Bei meinem Tonfall drückte er mich härter gegen die Wand und war mir so nahe, dass ich leicht Angst bekommen habe.

„Du kannst dir ausdenken, was du glauben willst, aber dass mit Jenny war eine einmalige Sache.", seine Augen schimmerten gefährlich auf. Ich erkenne Verzweiflung, Hass - wobei ich nicht genau weiß, ob es Selbsthass ist - und Reue.

Ich lachte auf. Aber es war nicht das glückliche Auflachen. Es war das Spöttische,- das Unglaubwürdige.

„Ich habe wirklich versucht eine gute Ehefrau zu sein, Diliyan. Selbst als ich zwei Monate vorher wusste, dass ich heirate, habe ich mir immer wieder eingeredet, dass ich es schaffen werde. Aber eins weiß ich jetzt. Du hast schon immer auf Gefühle anderer geschissen. Würdest du ein bisschen Treue und Anstand besitzen, hättest du in diesen Monaten oder Wochen nicht irgendwas in irgendeiner Art sexuelles mit einer anderen Frau angefangen. Ich bin enttäuscht von dir.", mein Hals schnürrt sich erneut zusammen. Tränen sammeln sich - die ich stark runterschlucke. Ich werde nicht weinen. Nicht jetzt und auch nicht vor ihm. Er darf mich nicht schwach sehen.
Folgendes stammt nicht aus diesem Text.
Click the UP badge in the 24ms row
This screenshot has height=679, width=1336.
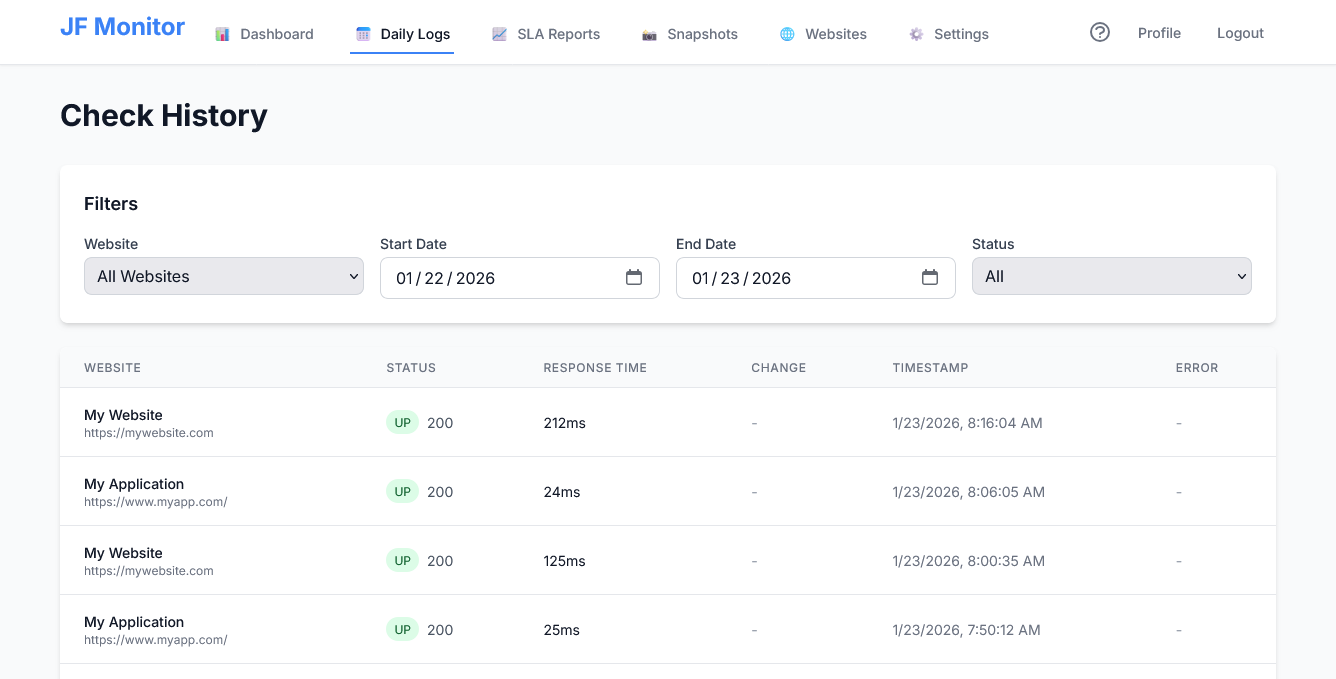402,492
Sein Blick wird blasser und sein Griff wird lockerer. Als er merkt, dass ich mich wegreißen möchte, hält er mich erneut wieder fest.
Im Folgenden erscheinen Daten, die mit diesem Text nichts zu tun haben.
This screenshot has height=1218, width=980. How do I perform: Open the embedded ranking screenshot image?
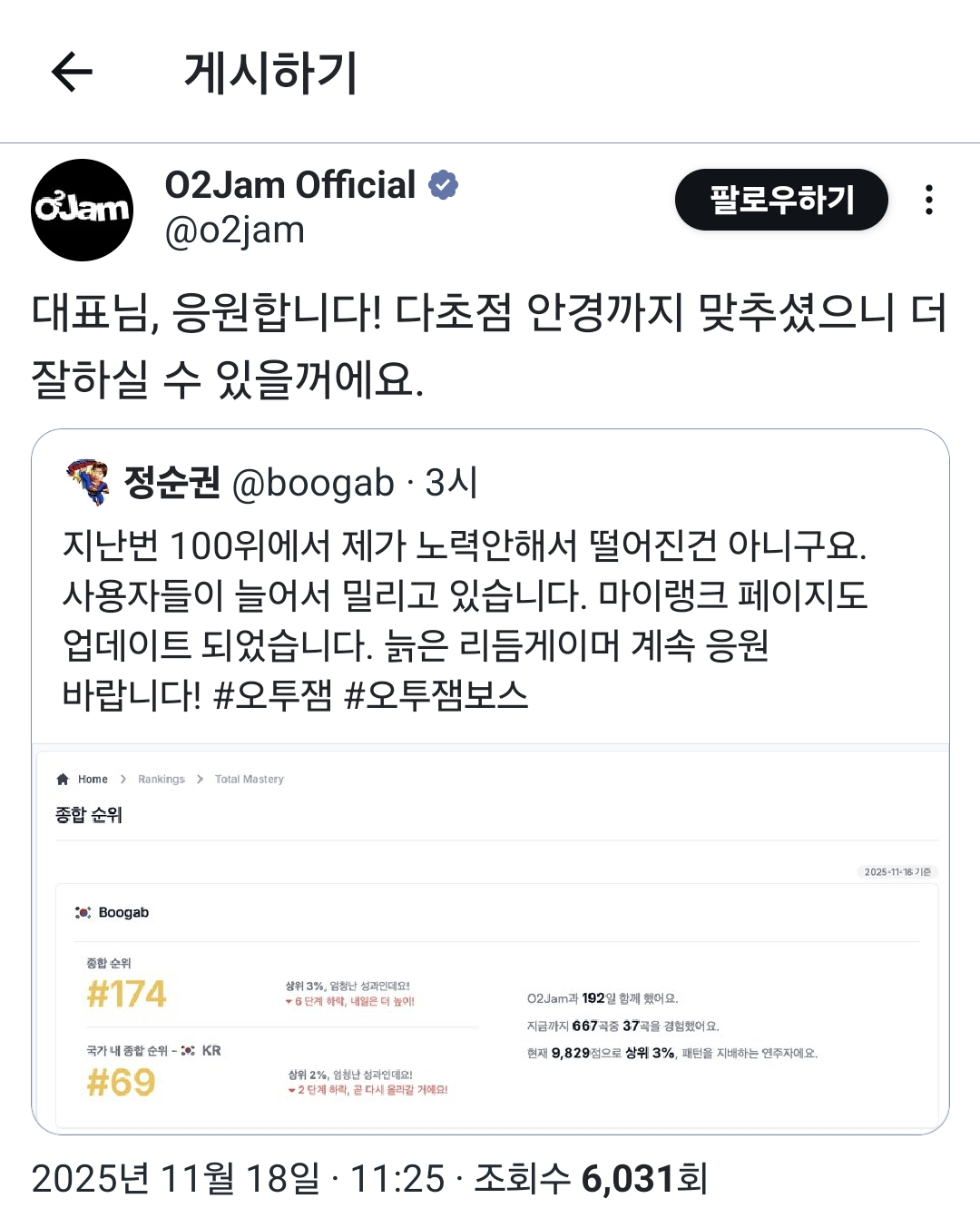(490, 938)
„Es bringt dir nichts mehr, egal was aus deinem Mund kommen wird, es macht die Situation nicht besser.", fügte ich hinzu. Er soll mich allein lassen.

Sein Mund öffnet sich, aber es kommt nichts raus. Ich habe ihn verstummt mit meinen harten Worten.
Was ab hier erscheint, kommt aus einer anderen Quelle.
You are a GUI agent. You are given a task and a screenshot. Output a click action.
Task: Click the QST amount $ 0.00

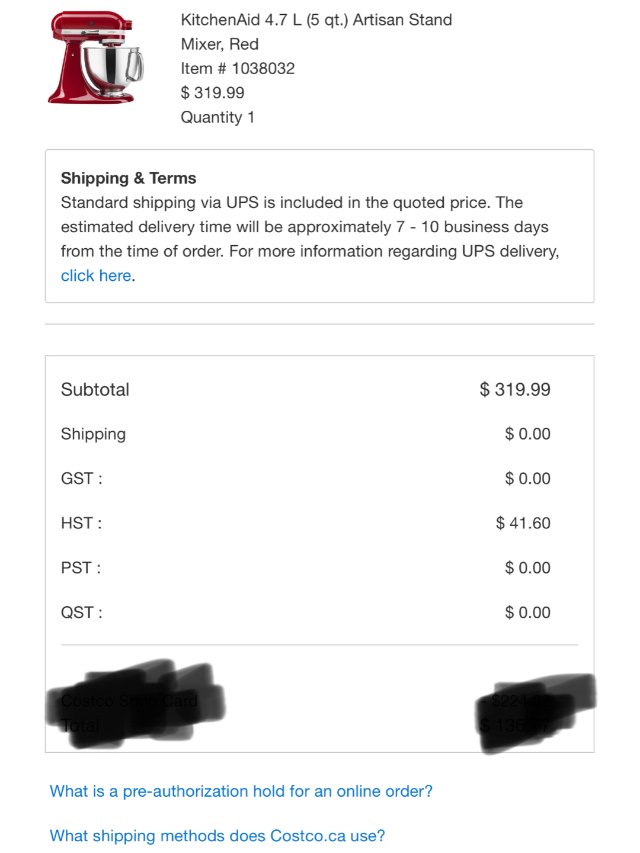click(527, 612)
„Geh.", sagte ich, als ich langsam meine Augen schloss. Zu sehr verletzt mich die Vergangenheit. Ja, es war die Zeit vor mir. Aber genau diese Tatsache macht mich traurig. Er wusste dass wir heiraten werden und hat trotz dessen mit dieser Jenny geschlafen.

Seine Hände lösten sich von meine Gelenken. Ich öffnete immer noch nicht meine Augen, diese Genugtuung werde ich ihm nicht schenken.

Schwere Schritte hallten durch den Raum. Sie werden immer dumpfer, bis er endgültig aus dem Raum war. Sobald ich dachte, dass er aus dem Bereich war, rutschte ich die Wand runter zum Boden. Das Erste was ich tat, war laut auf zu schluchzen. Und aus einem wurden immer häufigere Schluchze.

Mittlerweile war es schon 23:43 Uhr. Bis jetzt habe ich kein Auge zugekriegt. In meinem Kopf sind diese Bilder abgespeichert, ich kann an nichts anderes denken. Wieso muss das jetzt alles wieder von vorne beginnen? Waren wir davor nicht auf einen besseren Weg?

Mein Bauch schmerzt und zieht sich zusammen, ich habe Hunger. Aber dann muss ich runter und womöglich wieder auf Diliyan treffen. Und dass will ich so gut wie möglich vermeiden.

Ich habe keine Wahl. Entweder ich verhungere oder ich laufe in die Küche und treffe Diliyan dort auf. Vielleicht habe ich ja auch das Glück und er schläft?